Notice two different Hebrew words are both translated Lord. The first one, called the tetragrammaton (four letters) is the closest the scribes could legally come to writing the name of God. These four letters later came to be pronounced first as Jehovah and then as Yahweh and are used only of God the Father. The second word, adon, means lord or master and can refer to men as well as God.
The Lord’s point was that if the Messiah was only a son of David, why would David call Him Lord? In the human context a father is superior to a son and would not call him Lord. The answer no one dared give (Matt. 22:46) was that the Messiah was not just the son of David, but was also the Son of God.
King Of The Jews
By the way, here’s another interesting point. After the Lord’s birth, the Magi came to Jerusalem and inquired of King Herod as to the child’s whereabouts. Herod appeared not to have heard about the Lord’s birth, which probably happened a year or two previously. When he asked some of the chief priests where the Messiah was supposed to be born, they told him it was Bethlehem, based on their knowledge of Micah 5:2. But they also seemed unaware that this prophecy had been fulfilled.

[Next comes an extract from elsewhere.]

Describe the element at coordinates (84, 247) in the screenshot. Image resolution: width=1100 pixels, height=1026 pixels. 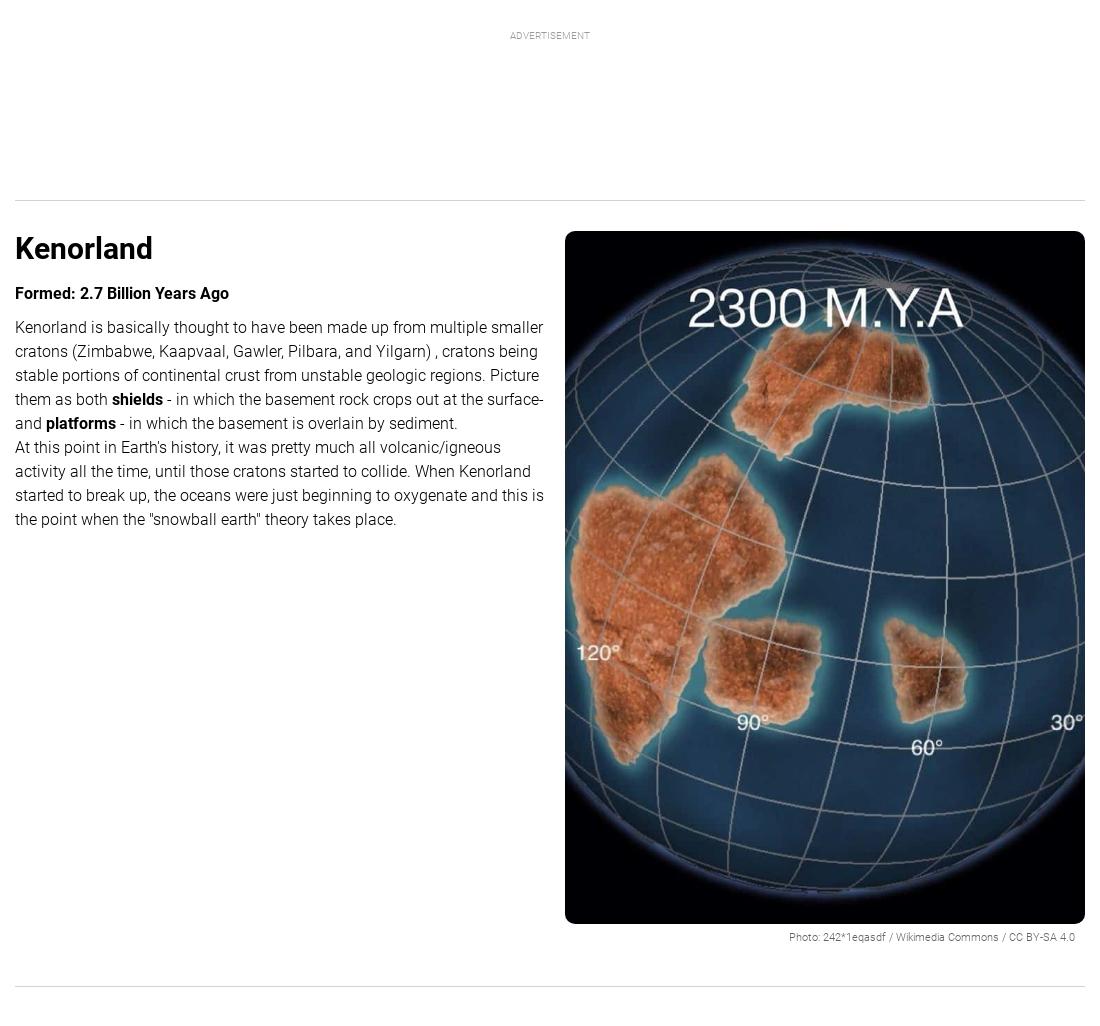
I see `'Kenorland'` at that location.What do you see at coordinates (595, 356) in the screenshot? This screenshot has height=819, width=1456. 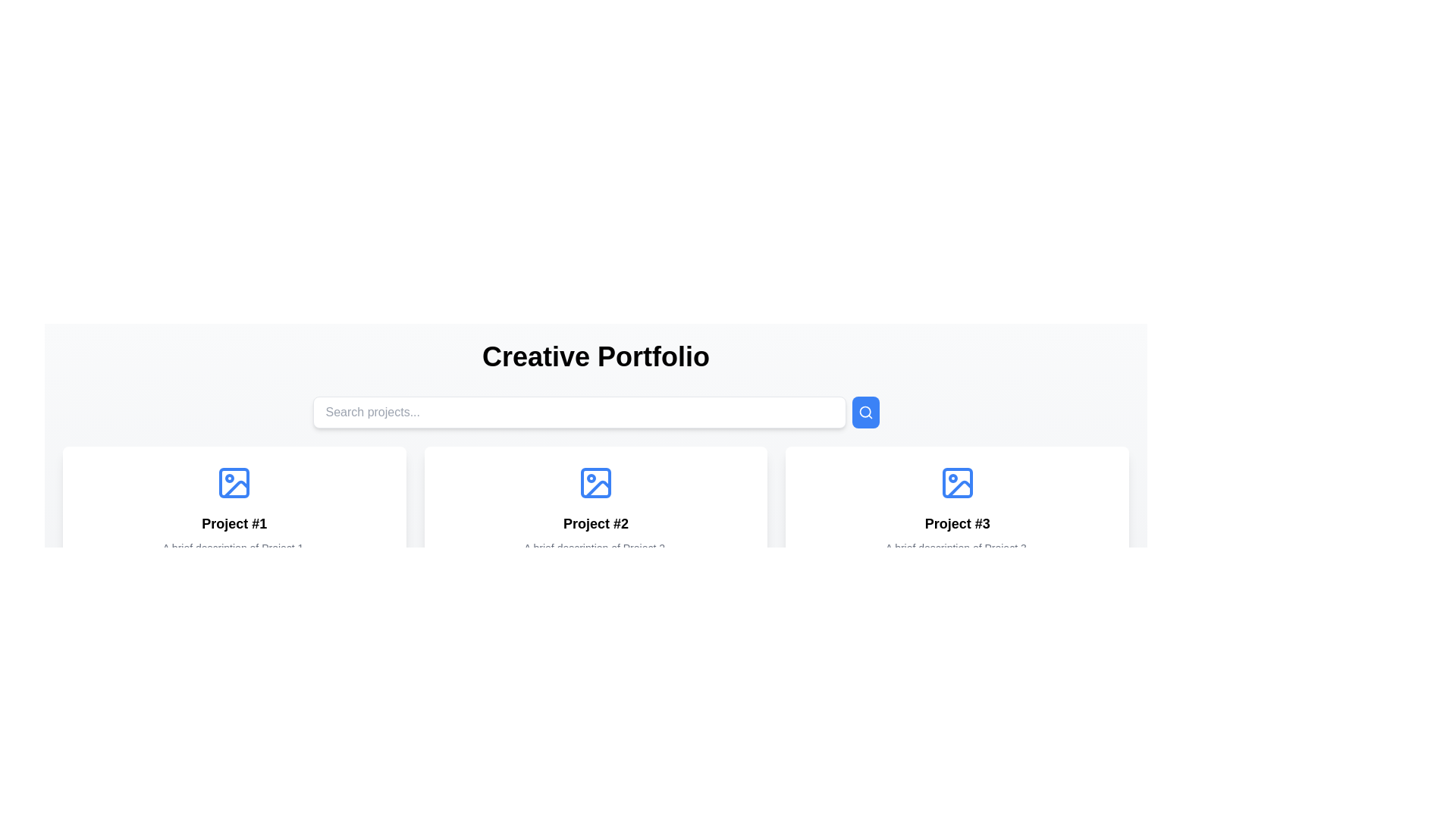 I see `large, bold text element that says 'Creative Portfolio', which is centered horizontally near the top of the interface` at bounding box center [595, 356].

Herod tried to trick the Magi into revealing the Lord’s exact location so he could have the boy killed. The Magi were well known figures in their day, and were thought of as kingmakers. Herod immediately saw their arrival as a potential threat to his position.
Herod wasn’t even Jewish, but had been appointed to the throne because of his connections in Rome, and now these kingmakers were inquiring about the one who was born king of the Jews. Someone like that could legally challenge his right to rule. In his mind, he resolved to eliminate this potential rival as soon as possible.
But God thwarted his plans by sending the Magi home a different way and warning Joseph to escape to Egypt with Mary and Jesus until it was safe to return. Furious at being outplayed, Herod gave orders to kill all the boys in Bethlehem who were two years old and under (Matt. 2:1-18).
But in my opinion the strangest part of the story is that there’s no record of the chief priests making any inquiry of their own. The Jews had been looking for their Messiah King for 500 years, and yet the testimony of these famous kingmakers that He had come apparently didn’t excite enough curiosity to cause an investigation. It’s an example of the kind of things we can miss when we ignore the clear prophecies of the Bible.
Back To Micah
Now let’s look at the verses immediately following Micah 5:2 for some additional discovery.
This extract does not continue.